Your objective: Rewrite the stretch from the line containing "You are a GUI" through the end of the data, swapping "screenshot" for "screen image" and leaving everything else unchanged. Omit the pictures from your answer.

*** Data for this task ***

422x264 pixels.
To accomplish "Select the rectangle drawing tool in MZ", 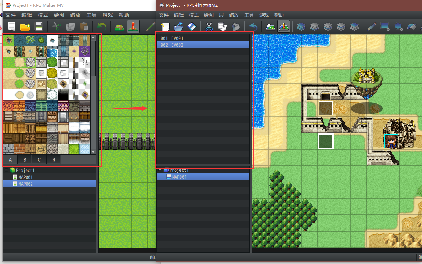I will (385, 27).
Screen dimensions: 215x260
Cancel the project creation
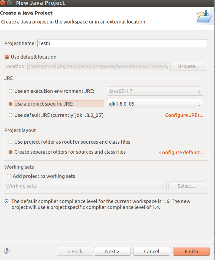click(x=152, y=251)
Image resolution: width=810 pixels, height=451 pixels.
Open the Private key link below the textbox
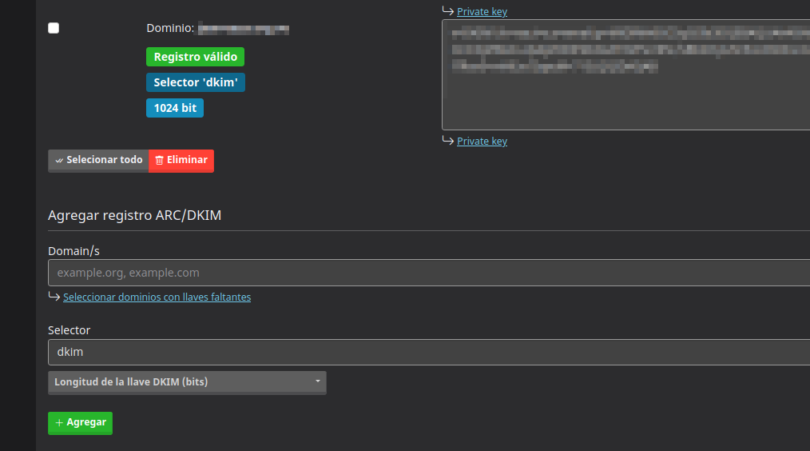pos(482,142)
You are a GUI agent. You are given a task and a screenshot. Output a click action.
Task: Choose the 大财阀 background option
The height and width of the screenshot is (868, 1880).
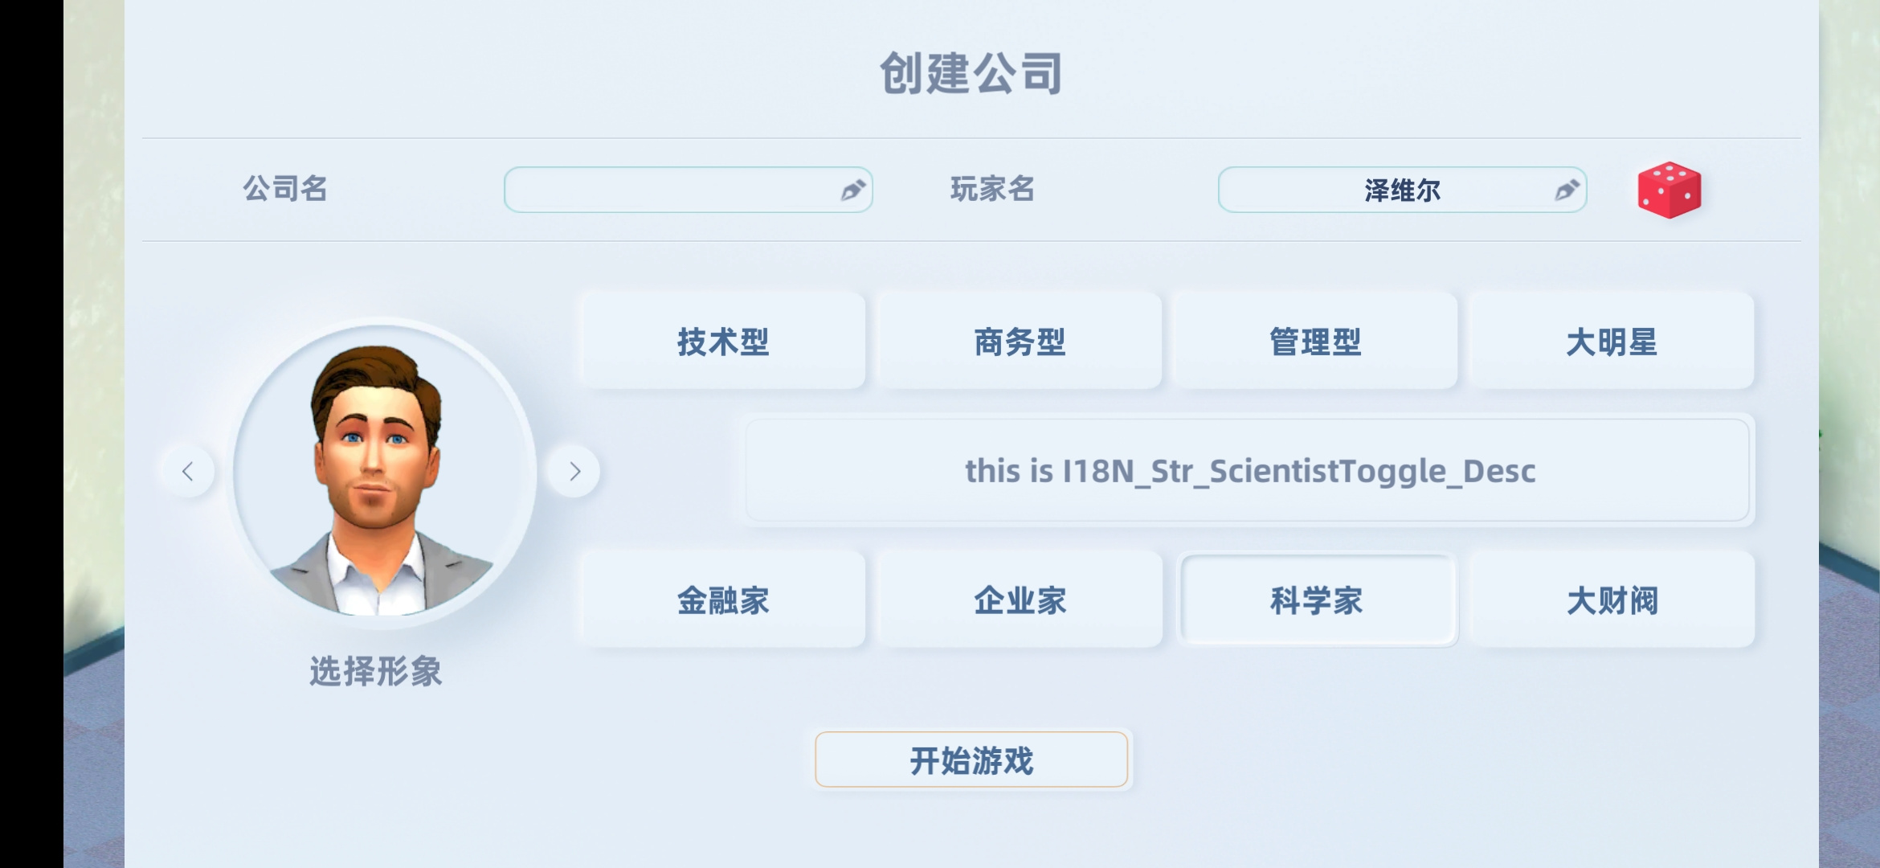point(1612,600)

***

Exercise result:
You are a GUI agent. You are given a task and a screen image. Output a click action.
Task: Choose the 大财阀 background option
The height and width of the screen image is (868, 1880).
point(1612,600)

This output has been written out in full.